Przeciwko zmianom głosowała Portugalia. Kraj ten obawia się, że wzmocniony zakaz negatywnie wpłynie na przychody portugalskich rybaków.
Według obrońców zwierząt odpłetwianie rekinów jest okrutne i zagraża niektórym gatunkom. Ta kontrowersyjna praktyka została formalnie zakazana w UE w 2003 r., ale dzięki lukom prawnym rybacy mający specjalne pozwolenia mogli usuwać płetwy na pokładzie i wyładowywać je oddzielnie od korpusów.
W listopadzie ubiegłego roku zmiany w rozporządzeniu przegłosował Parlament Europejski. Przyjęte dziś przepisy nakazują, by płetwy nie były wycinane z ciał złowionych rekinów aż do wyładunku. Odpłetwianie będzie zakazane na wszystkich jednostkach pływających po wodach terytorialnych UE oraz na wszystkich statkach zarejestrowanych w krajach członkowskich.
To właśnie z Unii Europejskiej pochodzi około jednej trzeciej wszystkich płetw rekina sprzedawanych w Hongkongu, który jest centrum światowego handlu tym rarytasem. W Chinach z płetw rekina przygotowuje się zupy oraz tradycyjne leki. Z powodu rosnącego popytu ceny płetw rosną i obecnie sięgają nawet 1 tys. euro za sztukę.

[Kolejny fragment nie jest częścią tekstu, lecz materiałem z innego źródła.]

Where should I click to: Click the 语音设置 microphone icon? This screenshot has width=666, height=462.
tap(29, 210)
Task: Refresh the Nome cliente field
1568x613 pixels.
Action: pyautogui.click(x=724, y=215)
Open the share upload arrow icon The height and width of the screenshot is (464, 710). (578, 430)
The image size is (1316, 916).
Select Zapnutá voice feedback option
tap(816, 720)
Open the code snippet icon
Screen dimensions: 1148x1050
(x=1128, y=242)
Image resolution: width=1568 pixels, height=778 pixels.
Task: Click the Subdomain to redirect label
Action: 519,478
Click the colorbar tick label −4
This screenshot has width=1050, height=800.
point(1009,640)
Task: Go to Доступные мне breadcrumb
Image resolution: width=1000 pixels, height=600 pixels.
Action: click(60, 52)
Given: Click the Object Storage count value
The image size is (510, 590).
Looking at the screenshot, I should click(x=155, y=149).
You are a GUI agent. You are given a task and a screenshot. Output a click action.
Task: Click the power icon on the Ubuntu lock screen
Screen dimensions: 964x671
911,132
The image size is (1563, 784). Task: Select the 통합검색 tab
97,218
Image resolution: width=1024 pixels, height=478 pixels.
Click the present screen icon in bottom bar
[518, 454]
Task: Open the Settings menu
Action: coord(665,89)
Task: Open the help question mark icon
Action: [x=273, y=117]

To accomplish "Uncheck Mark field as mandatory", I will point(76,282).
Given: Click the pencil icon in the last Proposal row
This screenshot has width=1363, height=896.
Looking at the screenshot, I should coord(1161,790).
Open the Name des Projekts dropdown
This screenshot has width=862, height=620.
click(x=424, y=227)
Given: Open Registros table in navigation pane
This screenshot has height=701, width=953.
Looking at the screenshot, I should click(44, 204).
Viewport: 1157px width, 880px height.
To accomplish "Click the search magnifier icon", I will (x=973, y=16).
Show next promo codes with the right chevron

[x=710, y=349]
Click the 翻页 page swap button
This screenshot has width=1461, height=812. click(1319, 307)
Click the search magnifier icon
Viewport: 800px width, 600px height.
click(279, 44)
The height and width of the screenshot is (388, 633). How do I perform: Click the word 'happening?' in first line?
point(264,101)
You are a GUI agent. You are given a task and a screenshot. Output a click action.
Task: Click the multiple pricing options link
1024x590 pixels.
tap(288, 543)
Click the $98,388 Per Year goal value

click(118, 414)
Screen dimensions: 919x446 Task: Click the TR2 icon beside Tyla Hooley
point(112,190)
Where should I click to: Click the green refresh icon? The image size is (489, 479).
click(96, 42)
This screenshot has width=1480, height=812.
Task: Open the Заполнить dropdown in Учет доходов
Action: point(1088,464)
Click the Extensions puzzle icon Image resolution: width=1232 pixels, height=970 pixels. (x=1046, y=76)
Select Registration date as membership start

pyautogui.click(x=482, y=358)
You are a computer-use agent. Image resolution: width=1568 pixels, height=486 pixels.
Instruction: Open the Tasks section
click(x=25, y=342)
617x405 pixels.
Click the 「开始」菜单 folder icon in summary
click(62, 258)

W marcu br. Organizacja Narodów Zjednoczonych do spraw Wyżywienia i Rolnictwa (FAO) ostrzegła, że ze względu na nadmierny odłów populacja rekinów w Morzu Śródziemnym i Morzu Czarnym jest zagrożona wyginięciem. W ciągu ostatnich dwustu lat populacja tych ryb w obydwu akwenach zmalała o 97 procent.
Zadowolenie ze wzmocnienia zakazu wyraziła organizacja non profit Shark Alliance, która od wielu lat prowadziła kampanię w tej sprawie.